▶ [Information supplied]:
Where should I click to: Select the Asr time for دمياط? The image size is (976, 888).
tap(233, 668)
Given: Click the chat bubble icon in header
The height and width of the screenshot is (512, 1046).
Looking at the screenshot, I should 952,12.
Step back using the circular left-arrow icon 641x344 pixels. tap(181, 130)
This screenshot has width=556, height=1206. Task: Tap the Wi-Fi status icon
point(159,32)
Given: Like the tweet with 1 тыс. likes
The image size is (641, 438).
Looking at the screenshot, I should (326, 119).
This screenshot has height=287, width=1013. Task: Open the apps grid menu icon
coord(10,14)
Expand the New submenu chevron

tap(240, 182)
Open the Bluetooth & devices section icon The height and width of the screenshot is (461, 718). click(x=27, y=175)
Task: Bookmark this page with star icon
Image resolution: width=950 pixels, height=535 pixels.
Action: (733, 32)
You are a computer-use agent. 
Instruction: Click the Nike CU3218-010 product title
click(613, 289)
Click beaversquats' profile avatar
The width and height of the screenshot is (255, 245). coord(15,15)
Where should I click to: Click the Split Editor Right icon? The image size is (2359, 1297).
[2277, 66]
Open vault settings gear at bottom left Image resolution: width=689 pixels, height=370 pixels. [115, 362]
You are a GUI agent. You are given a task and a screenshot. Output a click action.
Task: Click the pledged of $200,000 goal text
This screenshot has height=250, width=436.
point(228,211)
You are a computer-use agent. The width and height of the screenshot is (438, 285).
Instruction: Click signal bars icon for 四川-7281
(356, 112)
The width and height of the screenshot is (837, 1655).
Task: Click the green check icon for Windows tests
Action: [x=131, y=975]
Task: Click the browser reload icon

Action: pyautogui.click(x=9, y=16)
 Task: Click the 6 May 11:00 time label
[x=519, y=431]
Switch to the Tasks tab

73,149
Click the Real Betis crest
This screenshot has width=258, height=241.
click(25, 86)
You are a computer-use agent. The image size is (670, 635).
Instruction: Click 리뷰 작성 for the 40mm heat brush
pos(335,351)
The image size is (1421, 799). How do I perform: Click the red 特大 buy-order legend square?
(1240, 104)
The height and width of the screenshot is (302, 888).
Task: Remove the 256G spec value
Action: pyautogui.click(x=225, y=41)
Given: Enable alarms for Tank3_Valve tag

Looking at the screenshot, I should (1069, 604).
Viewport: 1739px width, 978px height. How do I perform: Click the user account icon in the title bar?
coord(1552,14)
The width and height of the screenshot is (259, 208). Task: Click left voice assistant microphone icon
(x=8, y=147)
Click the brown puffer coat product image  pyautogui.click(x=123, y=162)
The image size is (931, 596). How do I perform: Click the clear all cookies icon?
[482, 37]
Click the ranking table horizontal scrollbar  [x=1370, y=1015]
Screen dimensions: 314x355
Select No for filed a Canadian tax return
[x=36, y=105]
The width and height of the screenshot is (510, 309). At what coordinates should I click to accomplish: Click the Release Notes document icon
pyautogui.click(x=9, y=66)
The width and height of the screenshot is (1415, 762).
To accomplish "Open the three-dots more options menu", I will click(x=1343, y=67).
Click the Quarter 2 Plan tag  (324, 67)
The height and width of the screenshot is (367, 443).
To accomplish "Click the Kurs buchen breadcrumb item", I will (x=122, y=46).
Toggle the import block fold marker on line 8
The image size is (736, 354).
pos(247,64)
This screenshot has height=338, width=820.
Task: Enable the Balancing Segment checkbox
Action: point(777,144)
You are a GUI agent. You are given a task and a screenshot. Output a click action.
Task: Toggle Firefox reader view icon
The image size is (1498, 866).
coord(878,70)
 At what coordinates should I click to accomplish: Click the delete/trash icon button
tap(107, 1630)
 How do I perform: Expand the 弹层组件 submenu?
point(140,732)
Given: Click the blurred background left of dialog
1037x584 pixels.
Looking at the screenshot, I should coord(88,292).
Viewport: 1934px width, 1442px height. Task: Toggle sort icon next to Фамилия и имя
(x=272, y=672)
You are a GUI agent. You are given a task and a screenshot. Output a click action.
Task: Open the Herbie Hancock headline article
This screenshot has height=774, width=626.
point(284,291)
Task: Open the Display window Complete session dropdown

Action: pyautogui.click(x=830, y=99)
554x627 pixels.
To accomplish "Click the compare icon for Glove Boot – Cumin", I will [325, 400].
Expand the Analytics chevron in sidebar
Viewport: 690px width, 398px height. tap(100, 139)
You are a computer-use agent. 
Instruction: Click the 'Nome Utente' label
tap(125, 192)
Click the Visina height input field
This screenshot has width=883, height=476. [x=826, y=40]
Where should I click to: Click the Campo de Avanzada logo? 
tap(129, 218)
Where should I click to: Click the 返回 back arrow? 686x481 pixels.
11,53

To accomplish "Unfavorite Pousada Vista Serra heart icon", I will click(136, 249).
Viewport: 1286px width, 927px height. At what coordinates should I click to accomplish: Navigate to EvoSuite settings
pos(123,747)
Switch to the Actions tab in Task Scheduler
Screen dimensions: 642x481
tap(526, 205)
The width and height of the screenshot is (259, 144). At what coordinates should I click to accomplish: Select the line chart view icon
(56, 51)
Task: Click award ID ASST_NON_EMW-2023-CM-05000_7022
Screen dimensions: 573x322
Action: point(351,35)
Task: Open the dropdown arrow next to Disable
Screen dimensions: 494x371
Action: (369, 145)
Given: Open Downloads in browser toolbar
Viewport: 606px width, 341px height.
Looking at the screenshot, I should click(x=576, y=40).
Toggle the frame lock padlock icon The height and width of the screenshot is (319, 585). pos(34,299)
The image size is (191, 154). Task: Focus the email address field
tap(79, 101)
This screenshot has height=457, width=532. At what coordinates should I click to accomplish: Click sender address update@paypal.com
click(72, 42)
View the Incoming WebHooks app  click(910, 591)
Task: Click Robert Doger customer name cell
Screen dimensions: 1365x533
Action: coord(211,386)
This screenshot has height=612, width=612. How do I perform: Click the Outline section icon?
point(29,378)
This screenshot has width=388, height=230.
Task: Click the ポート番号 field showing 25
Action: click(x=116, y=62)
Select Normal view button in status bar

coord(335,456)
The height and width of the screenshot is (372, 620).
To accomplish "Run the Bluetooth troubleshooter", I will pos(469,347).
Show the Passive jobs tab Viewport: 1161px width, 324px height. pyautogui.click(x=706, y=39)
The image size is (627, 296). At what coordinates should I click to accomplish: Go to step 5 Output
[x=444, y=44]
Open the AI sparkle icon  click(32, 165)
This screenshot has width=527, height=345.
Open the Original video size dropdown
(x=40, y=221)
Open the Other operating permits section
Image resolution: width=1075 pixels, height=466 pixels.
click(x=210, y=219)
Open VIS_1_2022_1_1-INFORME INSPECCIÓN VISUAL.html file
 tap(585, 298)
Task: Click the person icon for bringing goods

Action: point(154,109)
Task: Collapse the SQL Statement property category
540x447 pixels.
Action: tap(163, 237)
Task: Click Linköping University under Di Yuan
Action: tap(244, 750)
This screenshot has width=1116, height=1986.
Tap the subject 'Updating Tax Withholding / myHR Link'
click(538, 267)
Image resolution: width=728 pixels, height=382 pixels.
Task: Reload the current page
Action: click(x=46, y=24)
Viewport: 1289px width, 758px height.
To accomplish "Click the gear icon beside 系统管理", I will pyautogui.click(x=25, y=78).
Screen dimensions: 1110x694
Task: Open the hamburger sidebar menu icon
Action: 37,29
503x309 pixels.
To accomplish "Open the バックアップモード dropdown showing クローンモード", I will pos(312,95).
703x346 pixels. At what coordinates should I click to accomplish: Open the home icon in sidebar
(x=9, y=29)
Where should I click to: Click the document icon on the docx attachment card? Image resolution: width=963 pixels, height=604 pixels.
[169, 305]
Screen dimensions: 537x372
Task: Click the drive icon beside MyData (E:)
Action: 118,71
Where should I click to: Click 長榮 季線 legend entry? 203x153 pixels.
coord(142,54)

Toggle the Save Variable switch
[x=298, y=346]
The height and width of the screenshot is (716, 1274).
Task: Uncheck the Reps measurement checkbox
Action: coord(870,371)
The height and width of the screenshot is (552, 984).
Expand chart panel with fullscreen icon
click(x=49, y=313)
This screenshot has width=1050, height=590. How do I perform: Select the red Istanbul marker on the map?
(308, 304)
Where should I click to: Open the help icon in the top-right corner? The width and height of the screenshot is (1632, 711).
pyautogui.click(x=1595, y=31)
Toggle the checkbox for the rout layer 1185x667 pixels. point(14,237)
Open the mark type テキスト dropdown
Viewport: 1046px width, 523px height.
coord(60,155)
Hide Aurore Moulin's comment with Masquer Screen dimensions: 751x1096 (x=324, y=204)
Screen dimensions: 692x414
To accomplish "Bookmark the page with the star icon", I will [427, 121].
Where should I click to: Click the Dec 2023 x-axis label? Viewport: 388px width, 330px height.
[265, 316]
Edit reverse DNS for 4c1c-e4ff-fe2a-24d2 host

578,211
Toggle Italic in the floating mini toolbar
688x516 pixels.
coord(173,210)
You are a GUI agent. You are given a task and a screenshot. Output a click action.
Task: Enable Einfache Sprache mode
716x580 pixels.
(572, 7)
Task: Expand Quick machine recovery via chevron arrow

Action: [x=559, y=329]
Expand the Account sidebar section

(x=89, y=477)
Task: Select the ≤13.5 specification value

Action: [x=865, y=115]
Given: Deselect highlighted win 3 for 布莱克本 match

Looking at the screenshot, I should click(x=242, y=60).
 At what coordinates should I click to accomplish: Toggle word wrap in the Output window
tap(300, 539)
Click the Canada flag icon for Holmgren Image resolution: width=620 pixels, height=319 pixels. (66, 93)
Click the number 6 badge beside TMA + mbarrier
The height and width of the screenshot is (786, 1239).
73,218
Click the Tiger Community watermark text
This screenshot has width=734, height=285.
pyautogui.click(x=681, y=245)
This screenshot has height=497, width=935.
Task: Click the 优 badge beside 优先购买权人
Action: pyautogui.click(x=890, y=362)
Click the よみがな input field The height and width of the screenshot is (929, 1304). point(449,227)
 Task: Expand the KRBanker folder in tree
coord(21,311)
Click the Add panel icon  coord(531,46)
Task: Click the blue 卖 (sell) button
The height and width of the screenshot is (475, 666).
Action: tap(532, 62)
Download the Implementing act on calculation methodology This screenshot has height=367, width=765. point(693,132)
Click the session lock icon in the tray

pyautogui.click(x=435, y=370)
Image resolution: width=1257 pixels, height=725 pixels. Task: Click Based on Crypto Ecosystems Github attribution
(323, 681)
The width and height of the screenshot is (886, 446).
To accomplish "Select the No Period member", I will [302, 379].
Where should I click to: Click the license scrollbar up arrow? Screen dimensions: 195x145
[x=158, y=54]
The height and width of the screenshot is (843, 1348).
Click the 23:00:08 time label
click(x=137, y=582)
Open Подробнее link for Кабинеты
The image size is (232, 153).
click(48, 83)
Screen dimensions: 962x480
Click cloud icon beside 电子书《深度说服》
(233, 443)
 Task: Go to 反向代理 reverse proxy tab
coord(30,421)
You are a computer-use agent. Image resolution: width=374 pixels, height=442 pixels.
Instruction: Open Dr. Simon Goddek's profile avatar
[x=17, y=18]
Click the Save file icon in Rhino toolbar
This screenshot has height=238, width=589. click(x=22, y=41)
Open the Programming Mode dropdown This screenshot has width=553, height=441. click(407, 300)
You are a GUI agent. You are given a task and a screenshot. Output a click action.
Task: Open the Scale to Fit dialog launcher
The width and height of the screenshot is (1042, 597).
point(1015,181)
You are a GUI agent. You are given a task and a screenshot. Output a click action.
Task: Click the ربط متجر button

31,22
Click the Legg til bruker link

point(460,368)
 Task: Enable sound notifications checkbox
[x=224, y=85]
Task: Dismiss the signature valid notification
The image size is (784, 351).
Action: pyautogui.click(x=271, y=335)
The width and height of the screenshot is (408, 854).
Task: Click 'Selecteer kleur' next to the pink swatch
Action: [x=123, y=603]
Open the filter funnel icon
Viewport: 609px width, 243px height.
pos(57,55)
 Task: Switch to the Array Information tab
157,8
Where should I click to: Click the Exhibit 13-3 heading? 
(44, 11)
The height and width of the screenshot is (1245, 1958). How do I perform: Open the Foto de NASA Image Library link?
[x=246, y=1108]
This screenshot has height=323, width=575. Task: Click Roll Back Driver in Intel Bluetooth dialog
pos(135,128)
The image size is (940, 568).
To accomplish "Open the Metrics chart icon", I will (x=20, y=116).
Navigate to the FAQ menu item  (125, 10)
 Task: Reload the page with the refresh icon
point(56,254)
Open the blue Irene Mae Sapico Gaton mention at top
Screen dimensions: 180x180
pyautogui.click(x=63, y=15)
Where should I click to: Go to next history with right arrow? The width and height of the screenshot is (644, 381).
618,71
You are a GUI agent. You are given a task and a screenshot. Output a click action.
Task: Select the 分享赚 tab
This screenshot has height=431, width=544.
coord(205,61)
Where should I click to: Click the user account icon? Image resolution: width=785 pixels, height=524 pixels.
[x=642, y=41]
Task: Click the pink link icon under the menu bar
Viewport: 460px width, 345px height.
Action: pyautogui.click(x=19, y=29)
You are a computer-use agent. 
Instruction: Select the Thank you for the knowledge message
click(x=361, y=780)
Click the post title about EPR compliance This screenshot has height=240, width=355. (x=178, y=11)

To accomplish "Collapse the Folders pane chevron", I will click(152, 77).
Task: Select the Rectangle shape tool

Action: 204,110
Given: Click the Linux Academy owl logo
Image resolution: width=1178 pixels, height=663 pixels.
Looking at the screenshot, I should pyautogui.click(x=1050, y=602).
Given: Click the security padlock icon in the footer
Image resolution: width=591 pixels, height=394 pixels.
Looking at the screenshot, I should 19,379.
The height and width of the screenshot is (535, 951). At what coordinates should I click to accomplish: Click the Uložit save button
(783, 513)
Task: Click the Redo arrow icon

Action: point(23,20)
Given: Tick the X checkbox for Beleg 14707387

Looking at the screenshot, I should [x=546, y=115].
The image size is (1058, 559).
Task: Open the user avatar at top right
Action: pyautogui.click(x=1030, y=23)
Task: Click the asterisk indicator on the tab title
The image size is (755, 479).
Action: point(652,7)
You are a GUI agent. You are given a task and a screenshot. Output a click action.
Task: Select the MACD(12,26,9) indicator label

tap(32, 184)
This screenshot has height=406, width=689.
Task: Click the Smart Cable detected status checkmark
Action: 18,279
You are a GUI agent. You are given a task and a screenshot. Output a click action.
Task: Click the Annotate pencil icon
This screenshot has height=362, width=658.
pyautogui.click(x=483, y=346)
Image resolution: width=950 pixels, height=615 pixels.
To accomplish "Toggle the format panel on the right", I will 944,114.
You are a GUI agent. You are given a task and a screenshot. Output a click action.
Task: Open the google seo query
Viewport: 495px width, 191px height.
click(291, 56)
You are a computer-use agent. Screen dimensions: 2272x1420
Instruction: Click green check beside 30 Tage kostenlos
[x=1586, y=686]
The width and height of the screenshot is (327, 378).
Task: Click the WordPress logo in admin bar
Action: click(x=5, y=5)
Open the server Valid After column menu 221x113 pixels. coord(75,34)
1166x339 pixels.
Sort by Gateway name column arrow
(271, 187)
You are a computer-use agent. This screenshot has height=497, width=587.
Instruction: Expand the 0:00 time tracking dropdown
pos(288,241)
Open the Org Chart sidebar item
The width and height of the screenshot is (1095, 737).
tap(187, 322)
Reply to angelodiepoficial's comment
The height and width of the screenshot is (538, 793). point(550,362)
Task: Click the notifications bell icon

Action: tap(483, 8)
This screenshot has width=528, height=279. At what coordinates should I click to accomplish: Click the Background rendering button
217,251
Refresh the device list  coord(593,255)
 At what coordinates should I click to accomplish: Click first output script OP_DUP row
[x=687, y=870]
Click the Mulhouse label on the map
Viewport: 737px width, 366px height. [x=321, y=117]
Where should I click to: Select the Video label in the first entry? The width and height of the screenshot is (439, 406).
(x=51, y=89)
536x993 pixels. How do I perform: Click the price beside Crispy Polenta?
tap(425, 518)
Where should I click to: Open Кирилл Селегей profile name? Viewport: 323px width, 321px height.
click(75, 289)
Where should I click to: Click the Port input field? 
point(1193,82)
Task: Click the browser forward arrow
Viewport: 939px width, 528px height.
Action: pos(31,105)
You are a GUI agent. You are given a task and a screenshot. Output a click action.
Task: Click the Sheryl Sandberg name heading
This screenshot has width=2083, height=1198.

▶ [Aim of the exercise]: Copy the lines starting at the one containing "Task: Click the asterisk" and ending at the one containing "Action: 18,279", switching "indicator" to "marker" and leaving everything else unchanged.

▶ [The reply]:
Task: Click the asterisk marker on the tab title
The image size is (755, 479).
Action: point(652,7)
You are a GUI agent. You are given a task and a screenshot. Output a click action.
Task: Select the MACD(12,26,9) marker label

tap(32, 184)
This screenshot has height=406, width=689.
Task: Click the Smart Cable detected status checkmark
Action: 18,279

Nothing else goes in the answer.